A new wrinkle on traditional life settlement contracts, so-called “synthetic” life settlements, is starting to surface.

Synthetic life settlements, in which investors can trade mortality risk without actually purchasing products, offer similar benefits for investors with fewer transactional burdens. They are creating opportunities, and, for some, concerns.

Alexi Poretz, an attorney in the New York office of the firm Sidley Austin, LLP specializing in insurance and finance, says that synthetic life settlements can take many different forms depending on the parties involved and their needs. “You’ll continue to see all sorts of variations,” he says. Generally, however, the principle behind such deals is the same: 2 or more counter-parties enter into an arrangement based on a pool of actual lives or data that mimics actual lives.

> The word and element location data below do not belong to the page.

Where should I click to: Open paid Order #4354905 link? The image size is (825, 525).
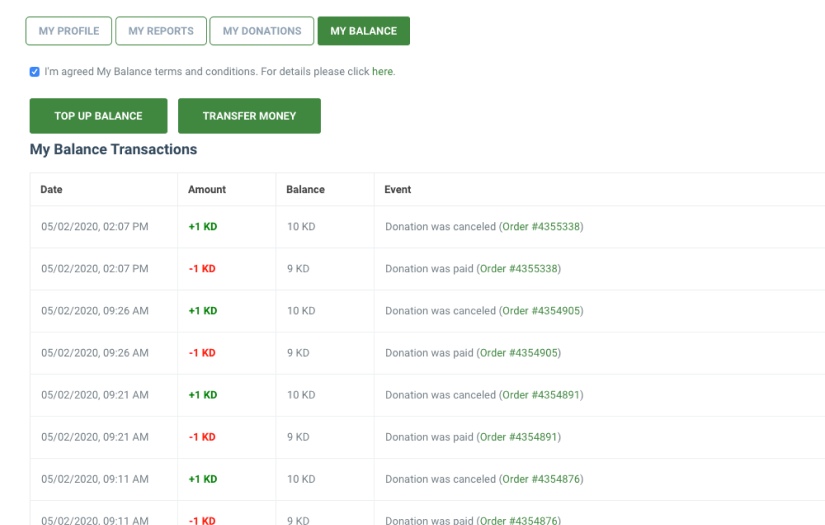(x=519, y=353)
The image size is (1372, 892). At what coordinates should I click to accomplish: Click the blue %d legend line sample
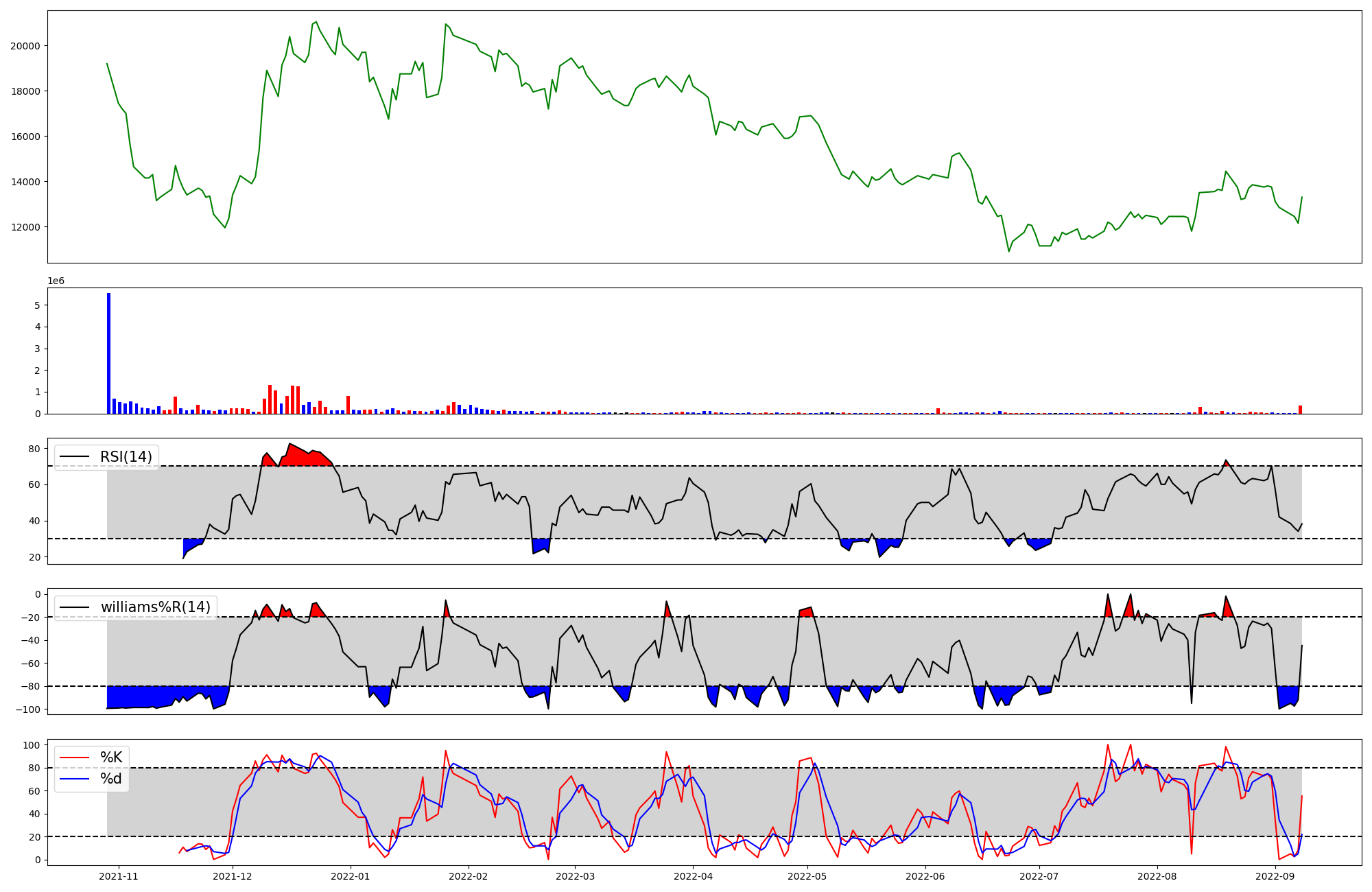tap(75, 779)
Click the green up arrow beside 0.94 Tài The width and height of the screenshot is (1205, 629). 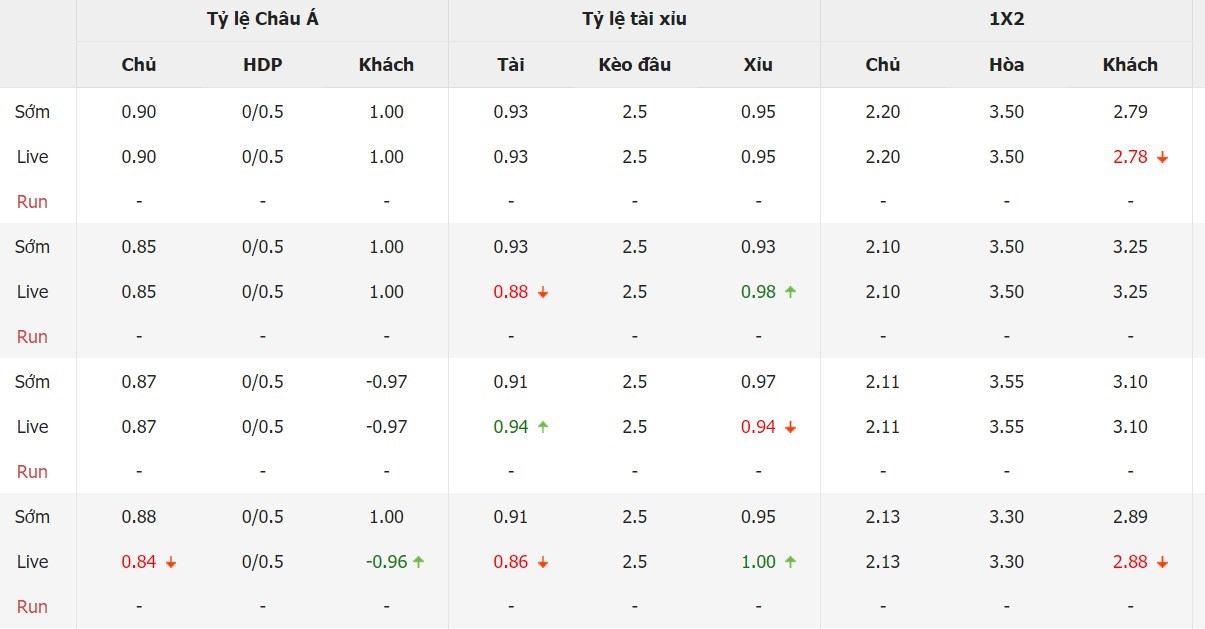543,427

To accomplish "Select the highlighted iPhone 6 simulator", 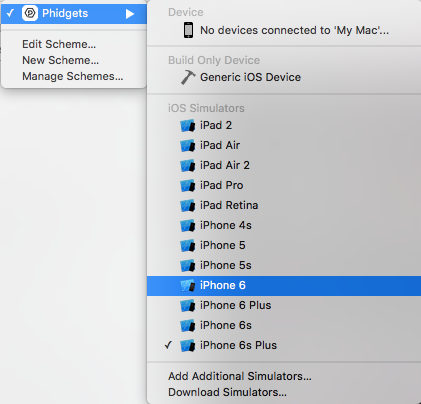I will tap(284, 286).
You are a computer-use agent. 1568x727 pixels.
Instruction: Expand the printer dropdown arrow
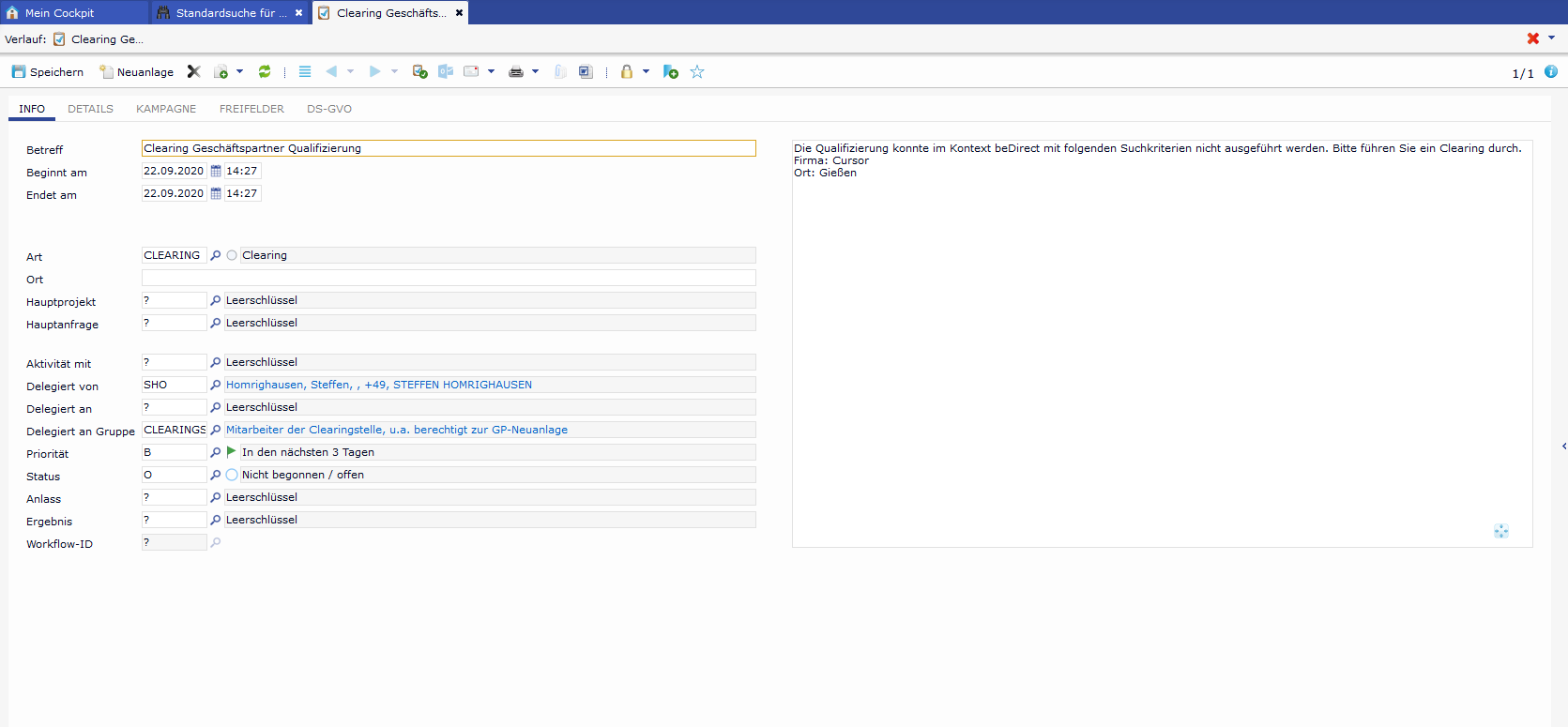tap(536, 72)
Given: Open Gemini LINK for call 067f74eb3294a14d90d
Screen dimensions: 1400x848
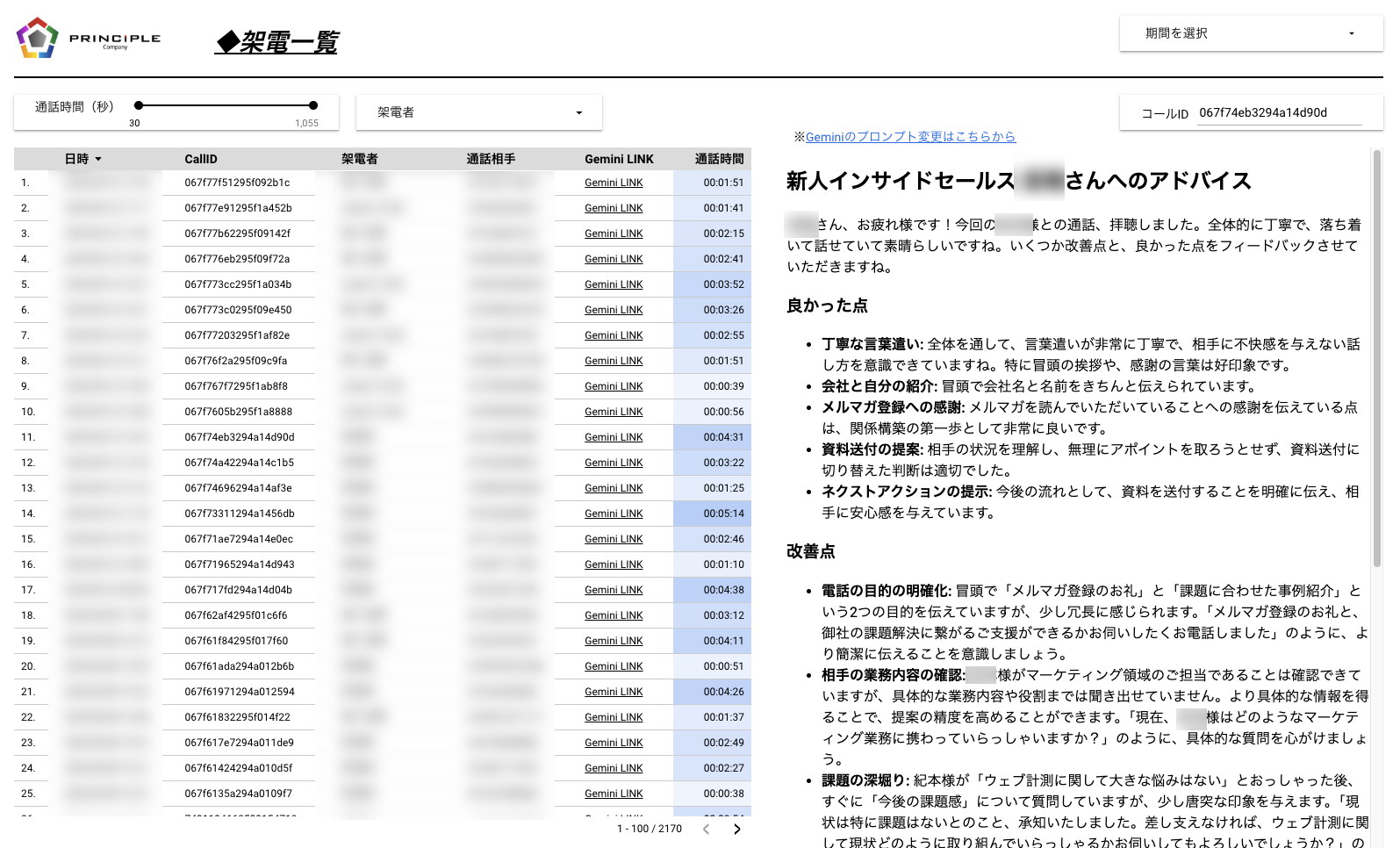Looking at the screenshot, I should coord(614,437).
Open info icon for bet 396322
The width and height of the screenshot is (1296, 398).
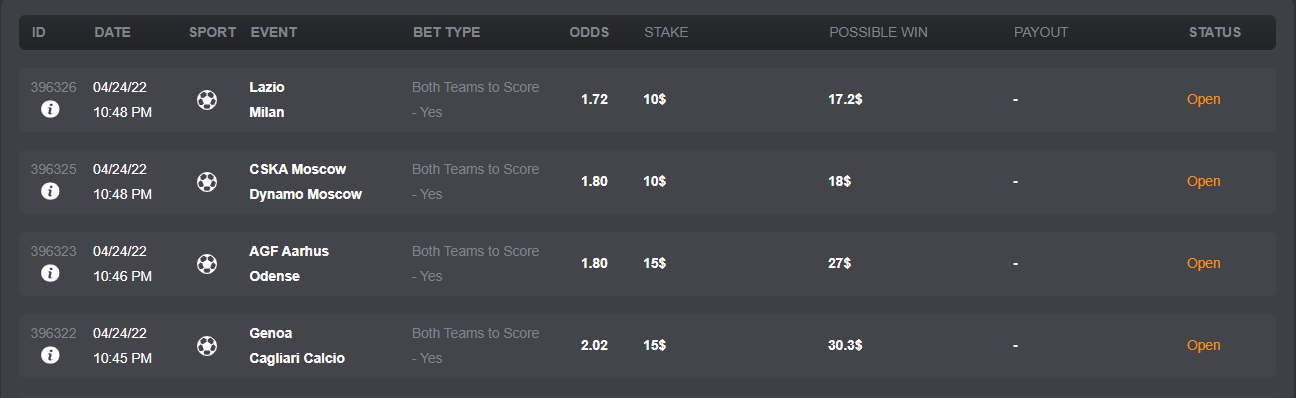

In many cases, he says, the transaction actually more closely resembles the sale of life insurance, with one party providing the other a steady stream of payments until a previously agreed upon “triggering event,” which could be something as simple as a set date, at which time the other party provides a payment based on how the pool has performed.

One example of a synthetic settlement structure is the QxX index maintained by Goldman Sachs, New York. Michael DuVally, a spokesman for Goldman Sachs, said the index is comprised of almost 50,000 actual lives.

“Investors gain exposure through swaps” of risk, he says. In entering a swap, Mr. DuVally says an investor, which would be a large institutional investor, can “sell protection” in which they would benefit from lower than expected mortality, or buy protection that benefits from greater than expected mortality.

Mr. Poretz notes that it is possible, in some transactions, for 1 of the parties to own some of the policies in a given pool and that a synthetic life settlement could be used by some institutional investors as a hedging tool for the mortality risk they’ve acquired through more “traditional” life settlements.

Using an index such as QxX provides significant advantages aside from a hedging capability, Mr. Duvally says. One such advantage is that “there’s a limited supply and access” to the pool, and that Goldman Sachs ensures that the information used in the pool is accurate and kept up to date, he adds. In addition, he says that the index allows for a more standardized version of a mortality risk swap, with less labor than a more traditional life settlement.

At the heart of a synthetic life settlement, Mr. Poretz says, is the information underlying the pool of lives. “The key is having access to the data,” such as life expectancy reports for those in the pool, he says, and the ability to monitor those lives on an ongoing basis to gauge the pool’s performance.

There are numerous different ways to acquire that data.

For the QxX index, the data is provided to Goldman Sachs by American Viatical Services, Roswell, Ga., which Mr. DuVally said obtains the rights to use the information. However, he notes that while certain “descriptive data” such as the insured’s date of birth and life expectancy are used in the pool, individual lives have been “de-identified” to ensure that no significant personal information is released.

Consent can also be obtained by those who have already taken part in life settlements through a disclosure form during the original settlement transaction that allows the purchaser or later owners to use the insured’s information, Mr. Poretz notes, adding that institutions engaging in synthetics have undertaken efforts to obtain the consent of the insured to be a part of a pool by offering payments and “buying the rights” to use the insured’s information.

The risk, he says, is making sure that when consent is given that it is fully-informed consent.

The issues regarding the lives of those in the pool have given rise to concerns, particularly for those in more “mainstream” life settlements.

Doug Head, executive director of the Life Insurance Settlement Association, Orlando, Fla., says that among the red flags raised by synthetics are that without actively involving the insured, “money will flow into speculators’ hand” without necessarily providing a tangible benefit to the insured, as would occur should they sell their policy in a traditional life settlement. Synthetics, he says, “smooth the edges” of a life settlement for the investor without providing a benefit to the individual with the policy. Mr. Head says that because of that situation, and with mortality involved, synthetics could become portrayed as investors “gambling” on peoples’ lives.

“I don’t know if it is an issue,” Mr. Poretz says of the “gambling” concern. He explains that the issue with synthetic life settlements is the overall performance of the pool as an asset, rather than any specific life. However, he says that he recognizes that the perception could be created.